## WORK INSTRUCTION
Go through the data and report each line that holds the string "This".

## DATASET EXCERPTS
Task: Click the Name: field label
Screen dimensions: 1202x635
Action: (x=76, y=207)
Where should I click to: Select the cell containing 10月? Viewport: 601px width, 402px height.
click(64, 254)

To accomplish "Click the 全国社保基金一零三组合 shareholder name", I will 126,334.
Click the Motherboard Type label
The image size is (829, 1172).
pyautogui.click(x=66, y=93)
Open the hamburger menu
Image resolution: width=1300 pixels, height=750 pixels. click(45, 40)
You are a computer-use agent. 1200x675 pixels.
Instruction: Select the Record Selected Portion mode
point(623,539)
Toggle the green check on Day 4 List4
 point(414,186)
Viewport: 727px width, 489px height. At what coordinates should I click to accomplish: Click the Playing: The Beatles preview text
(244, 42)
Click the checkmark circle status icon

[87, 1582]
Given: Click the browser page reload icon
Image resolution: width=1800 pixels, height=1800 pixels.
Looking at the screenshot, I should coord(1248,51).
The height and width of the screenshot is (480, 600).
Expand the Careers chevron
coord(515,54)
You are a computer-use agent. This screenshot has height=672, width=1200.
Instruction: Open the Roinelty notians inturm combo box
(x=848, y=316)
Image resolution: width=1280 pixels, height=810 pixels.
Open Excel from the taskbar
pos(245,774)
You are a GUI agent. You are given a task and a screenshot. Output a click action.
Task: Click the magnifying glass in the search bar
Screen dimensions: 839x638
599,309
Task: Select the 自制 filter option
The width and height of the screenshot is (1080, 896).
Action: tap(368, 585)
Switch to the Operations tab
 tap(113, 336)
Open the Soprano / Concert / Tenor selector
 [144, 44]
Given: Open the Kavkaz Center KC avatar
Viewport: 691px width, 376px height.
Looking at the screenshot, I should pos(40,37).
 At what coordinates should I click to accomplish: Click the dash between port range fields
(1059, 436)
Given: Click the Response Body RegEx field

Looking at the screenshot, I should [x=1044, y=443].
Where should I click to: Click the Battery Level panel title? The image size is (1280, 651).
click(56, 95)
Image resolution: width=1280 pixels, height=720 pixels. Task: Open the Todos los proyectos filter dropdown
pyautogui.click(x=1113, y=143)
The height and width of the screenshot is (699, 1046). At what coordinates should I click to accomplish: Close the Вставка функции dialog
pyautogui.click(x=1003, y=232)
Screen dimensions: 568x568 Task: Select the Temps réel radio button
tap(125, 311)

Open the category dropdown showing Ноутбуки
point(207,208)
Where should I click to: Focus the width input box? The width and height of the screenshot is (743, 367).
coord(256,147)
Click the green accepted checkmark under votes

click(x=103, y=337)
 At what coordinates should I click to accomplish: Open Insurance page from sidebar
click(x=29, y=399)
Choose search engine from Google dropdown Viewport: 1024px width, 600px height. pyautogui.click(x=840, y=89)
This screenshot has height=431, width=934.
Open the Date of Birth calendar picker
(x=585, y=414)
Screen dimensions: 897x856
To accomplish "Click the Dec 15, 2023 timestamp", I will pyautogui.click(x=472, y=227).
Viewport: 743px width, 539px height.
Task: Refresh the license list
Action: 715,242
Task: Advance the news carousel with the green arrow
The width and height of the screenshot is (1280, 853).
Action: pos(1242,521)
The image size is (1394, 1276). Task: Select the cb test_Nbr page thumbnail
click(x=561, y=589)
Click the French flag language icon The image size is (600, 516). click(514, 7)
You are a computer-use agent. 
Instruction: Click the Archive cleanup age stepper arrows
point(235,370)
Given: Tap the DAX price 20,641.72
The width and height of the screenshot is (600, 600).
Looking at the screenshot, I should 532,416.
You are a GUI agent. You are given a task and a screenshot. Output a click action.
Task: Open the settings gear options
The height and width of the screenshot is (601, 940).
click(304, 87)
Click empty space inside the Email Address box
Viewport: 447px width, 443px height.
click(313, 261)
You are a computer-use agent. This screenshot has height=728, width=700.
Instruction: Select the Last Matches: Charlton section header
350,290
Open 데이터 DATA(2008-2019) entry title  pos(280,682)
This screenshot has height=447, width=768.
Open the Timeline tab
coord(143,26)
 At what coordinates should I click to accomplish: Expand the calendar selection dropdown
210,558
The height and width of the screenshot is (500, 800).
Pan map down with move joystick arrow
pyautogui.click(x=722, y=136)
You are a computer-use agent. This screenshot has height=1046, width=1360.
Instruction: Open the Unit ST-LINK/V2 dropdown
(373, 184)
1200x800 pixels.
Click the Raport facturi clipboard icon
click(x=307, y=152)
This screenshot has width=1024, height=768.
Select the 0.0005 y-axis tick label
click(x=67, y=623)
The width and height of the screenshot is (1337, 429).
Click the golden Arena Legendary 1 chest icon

## ANSWER TO THE PROBLEM
You are a computer-use agent. This screenshot has height=672, width=1200.
This screenshot has height=431, width=934.
You are a computer-use agent. This screenshot has height=728, width=700.
This screenshot has height=447, width=768.
You are a computer-use agent. This screenshot has height=1046, width=1360.
This screenshot has width=1024, height=768.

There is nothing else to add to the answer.